══ Task data

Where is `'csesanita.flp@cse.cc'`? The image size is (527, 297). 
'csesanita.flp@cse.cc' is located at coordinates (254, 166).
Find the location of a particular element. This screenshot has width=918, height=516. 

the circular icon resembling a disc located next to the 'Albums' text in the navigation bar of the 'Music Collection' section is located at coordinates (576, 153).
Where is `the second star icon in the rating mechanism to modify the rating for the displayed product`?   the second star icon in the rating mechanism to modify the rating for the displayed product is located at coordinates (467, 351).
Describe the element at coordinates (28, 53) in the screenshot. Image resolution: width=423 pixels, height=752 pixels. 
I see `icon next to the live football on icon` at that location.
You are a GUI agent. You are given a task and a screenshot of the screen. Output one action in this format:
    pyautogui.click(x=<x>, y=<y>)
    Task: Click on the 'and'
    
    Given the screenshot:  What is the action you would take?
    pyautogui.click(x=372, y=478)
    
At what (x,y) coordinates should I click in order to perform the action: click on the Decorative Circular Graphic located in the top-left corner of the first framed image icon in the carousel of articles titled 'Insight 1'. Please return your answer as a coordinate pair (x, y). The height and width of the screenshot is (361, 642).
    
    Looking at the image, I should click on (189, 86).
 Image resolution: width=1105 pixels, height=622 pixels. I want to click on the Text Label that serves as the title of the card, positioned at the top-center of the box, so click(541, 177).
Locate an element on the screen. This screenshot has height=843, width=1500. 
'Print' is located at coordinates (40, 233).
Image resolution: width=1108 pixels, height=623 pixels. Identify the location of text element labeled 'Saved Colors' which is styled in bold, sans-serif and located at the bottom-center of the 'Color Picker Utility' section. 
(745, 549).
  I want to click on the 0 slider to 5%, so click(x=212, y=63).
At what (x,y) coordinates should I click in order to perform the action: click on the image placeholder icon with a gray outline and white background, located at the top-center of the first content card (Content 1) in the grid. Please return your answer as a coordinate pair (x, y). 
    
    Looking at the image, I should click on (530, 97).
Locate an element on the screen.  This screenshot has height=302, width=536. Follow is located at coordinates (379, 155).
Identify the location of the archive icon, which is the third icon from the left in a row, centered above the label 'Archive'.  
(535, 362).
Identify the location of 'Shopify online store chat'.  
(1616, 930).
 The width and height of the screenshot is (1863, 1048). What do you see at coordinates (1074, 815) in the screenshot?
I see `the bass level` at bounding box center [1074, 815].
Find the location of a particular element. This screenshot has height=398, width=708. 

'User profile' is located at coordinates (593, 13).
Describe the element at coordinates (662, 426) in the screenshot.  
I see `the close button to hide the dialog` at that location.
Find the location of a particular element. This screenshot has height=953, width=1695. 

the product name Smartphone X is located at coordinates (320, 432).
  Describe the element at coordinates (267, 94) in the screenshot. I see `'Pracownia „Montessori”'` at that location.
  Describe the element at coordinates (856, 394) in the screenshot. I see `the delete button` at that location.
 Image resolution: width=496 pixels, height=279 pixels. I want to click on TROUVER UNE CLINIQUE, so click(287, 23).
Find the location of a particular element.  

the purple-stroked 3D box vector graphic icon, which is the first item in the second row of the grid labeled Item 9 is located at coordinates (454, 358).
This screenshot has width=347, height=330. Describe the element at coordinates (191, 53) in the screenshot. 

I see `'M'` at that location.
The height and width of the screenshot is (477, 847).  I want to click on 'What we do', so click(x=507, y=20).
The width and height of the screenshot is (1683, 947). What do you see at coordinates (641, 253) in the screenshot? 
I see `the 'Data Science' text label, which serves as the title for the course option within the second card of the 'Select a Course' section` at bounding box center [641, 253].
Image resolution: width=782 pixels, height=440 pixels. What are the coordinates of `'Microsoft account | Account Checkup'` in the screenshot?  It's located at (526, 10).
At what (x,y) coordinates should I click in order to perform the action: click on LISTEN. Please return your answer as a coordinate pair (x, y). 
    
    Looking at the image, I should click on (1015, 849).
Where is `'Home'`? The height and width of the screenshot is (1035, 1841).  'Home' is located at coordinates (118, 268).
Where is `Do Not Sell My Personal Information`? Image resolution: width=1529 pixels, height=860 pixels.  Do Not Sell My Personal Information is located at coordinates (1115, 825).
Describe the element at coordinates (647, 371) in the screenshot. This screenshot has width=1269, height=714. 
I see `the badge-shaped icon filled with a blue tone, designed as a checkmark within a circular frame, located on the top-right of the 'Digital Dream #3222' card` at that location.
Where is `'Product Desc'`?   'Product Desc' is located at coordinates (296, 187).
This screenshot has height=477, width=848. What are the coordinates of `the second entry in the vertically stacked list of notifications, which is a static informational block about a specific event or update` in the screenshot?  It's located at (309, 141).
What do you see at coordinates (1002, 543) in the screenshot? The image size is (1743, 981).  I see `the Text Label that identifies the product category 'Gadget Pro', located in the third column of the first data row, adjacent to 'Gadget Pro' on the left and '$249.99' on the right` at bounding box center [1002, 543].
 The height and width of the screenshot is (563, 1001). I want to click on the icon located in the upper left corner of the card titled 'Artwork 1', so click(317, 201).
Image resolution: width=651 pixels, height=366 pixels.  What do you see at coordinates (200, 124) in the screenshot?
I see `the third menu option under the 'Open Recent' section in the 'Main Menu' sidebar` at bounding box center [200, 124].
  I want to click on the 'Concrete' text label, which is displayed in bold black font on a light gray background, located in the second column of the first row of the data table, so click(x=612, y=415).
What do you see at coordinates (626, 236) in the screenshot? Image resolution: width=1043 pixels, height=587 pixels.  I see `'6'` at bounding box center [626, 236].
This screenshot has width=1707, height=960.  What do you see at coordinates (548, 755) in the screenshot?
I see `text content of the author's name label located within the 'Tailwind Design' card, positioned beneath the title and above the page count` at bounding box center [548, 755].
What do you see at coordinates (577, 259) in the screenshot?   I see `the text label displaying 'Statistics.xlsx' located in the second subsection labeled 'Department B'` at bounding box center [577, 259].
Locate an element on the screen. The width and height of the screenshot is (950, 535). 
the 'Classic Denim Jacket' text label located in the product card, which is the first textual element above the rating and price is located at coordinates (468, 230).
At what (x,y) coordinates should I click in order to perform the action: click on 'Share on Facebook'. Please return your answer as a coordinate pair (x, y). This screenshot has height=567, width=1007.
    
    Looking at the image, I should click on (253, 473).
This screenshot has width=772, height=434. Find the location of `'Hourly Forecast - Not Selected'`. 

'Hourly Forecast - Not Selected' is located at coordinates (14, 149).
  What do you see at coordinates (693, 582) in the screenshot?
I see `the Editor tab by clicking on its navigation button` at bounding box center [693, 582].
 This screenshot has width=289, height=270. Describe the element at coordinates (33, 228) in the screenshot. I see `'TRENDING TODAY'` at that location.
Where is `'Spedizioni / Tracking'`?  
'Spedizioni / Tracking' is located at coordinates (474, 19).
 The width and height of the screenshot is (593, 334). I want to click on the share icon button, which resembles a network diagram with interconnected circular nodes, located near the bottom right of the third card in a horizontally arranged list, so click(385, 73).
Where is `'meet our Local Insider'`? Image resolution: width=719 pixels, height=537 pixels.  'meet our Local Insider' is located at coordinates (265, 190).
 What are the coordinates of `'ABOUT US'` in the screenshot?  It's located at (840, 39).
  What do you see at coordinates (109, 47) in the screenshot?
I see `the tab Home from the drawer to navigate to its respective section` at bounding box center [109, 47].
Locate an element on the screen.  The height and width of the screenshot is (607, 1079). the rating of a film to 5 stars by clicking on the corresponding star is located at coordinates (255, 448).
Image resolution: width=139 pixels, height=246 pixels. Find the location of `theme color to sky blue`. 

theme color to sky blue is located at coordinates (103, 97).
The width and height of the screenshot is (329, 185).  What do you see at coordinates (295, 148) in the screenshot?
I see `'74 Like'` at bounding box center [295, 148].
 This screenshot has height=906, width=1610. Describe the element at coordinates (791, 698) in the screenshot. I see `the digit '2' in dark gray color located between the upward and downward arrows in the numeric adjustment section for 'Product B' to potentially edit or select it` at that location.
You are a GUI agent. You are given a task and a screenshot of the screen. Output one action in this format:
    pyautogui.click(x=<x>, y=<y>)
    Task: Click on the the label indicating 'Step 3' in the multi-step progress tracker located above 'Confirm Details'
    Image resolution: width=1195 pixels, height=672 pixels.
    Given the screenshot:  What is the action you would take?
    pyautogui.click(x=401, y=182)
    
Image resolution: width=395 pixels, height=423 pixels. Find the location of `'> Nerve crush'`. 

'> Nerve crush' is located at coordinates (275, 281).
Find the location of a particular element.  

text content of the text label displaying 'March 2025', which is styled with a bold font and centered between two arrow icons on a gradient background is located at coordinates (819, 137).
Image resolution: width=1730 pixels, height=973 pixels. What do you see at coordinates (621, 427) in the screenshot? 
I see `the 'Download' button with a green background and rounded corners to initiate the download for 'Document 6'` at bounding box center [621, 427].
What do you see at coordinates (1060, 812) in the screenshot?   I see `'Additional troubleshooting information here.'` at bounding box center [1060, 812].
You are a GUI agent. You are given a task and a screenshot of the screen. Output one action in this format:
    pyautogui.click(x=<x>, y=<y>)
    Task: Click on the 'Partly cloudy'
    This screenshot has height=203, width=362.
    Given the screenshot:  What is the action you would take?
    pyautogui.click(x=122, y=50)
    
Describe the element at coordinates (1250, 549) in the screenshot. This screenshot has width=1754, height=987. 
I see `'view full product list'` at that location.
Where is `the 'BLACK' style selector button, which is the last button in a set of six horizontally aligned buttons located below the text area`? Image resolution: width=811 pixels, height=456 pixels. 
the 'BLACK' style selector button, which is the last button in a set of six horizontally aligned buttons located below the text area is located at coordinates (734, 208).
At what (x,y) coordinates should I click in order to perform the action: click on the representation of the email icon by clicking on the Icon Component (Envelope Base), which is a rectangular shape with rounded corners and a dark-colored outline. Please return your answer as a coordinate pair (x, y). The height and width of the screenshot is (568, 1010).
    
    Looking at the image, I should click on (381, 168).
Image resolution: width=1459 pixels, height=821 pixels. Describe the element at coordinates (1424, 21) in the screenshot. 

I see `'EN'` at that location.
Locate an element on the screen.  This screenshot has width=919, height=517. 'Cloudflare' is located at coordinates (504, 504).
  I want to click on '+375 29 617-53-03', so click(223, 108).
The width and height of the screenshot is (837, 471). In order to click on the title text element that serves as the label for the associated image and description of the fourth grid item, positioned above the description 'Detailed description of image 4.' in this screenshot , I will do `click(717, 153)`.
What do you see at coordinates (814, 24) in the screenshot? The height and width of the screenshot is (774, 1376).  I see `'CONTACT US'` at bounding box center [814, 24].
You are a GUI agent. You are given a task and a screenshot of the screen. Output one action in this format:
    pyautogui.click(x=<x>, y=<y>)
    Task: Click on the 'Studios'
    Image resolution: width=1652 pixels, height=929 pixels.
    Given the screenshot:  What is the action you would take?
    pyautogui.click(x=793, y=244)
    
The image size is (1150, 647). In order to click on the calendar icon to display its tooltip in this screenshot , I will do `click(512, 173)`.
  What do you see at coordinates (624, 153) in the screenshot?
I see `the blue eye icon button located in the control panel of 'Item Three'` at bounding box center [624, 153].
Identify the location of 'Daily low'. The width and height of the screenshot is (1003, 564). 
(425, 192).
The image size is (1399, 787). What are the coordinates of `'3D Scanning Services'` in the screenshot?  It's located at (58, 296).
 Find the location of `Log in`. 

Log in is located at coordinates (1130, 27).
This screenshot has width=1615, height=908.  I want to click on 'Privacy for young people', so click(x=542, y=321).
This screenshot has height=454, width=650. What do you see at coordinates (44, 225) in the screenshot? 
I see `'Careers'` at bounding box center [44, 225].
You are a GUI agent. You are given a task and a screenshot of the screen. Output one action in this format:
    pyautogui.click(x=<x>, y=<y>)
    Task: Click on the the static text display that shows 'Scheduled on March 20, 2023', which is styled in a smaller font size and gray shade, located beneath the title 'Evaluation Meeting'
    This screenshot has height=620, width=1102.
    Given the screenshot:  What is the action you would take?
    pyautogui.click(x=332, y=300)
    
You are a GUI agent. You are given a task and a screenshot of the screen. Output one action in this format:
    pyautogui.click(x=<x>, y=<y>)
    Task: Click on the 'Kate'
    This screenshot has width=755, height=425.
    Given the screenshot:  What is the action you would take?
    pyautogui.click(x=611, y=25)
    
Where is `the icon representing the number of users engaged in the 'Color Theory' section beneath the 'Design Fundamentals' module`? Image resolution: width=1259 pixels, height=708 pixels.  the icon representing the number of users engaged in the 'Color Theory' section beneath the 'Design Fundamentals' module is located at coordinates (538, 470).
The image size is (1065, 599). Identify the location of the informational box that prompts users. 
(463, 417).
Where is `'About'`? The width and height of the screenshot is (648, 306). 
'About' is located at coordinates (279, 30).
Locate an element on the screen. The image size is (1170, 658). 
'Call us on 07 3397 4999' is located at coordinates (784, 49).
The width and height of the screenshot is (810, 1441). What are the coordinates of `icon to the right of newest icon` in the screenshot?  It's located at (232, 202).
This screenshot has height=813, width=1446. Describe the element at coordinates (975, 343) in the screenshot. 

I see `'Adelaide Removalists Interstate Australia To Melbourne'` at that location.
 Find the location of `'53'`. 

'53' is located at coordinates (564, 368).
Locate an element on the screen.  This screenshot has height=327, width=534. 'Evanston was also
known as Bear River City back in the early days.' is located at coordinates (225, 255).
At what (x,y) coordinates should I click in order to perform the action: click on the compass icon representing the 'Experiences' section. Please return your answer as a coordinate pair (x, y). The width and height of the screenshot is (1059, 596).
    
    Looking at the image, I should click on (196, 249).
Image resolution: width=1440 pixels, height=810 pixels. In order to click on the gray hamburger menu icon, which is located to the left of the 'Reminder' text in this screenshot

════

What you will do:
Write out the lines from the first one through the line containing "I want to click on the 0", both included, reproducing every character as it stands.

Reply to the exercise:
Where is `'csesanita.flp@cse.cc'`? The image size is (527, 297). 
'csesanita.flp@cse.cc' is located at coordinates (254, 166).
Find the location of a particular element. This screenshot has width=918, height=516. 

the circular icon resembling a disc located next to the 'Albums' text in the navigation bar of the 'Music Collection' section is located at coordinates (576, 153).
Where is `the second star icon in the rating mechanism to modify the rating for the displayed product`?   the second star icon in the rating mechanism to modify the rating for the displayed product is located at coordinates (467, 351).
Describe the element at coordinates (28, 53) in the screenshot. Image resolution: width=423 pixels, height=752 pixels. 
I see `icon next to the live football on icon` at that location.
You are a GUI agent. You are given a task and a screenshot of the screen. Output one action in this format:
    pyautogui.click(x=<x>, y=<y>)
    Task: Click on the 'and'
    
    Given the screenshot:  What is the action you would take?
    pyautogui.click(x=372, y=478)
    
At what (x,y) coordinates should I click in order to perform the action: click on the Decorative Circular Graphic located in the top-left corner of the first framed image icon in the carousel of articles titled 'Insight 1'. Please return your answer as a coordinate pair (x, y). The height and width of the screenshot is (361, 642).
    
    Looking at the image, I should click on (189, 86).
 Image resolution: width=1105 pixels, height=622 pixels. I want to click on the Text Label that serves as the title of the card, positioned at the top-center of the box, so click(541, 177).
Locate an element on the screen. This screenshot has height=843, width=1500. 
'Print' is located at coordinates (40, 233).
Image resolution: width=1108 pixels, height=623 pixels. Identify the location of text element labeled 'Saved Colors' which is styled in bold, sans-serif and located at the bottom-center of the 'Color Picker Utility' section. 
(745, 549).
  I want to click on the 0 slider to 5%, so click(x=212, y=63).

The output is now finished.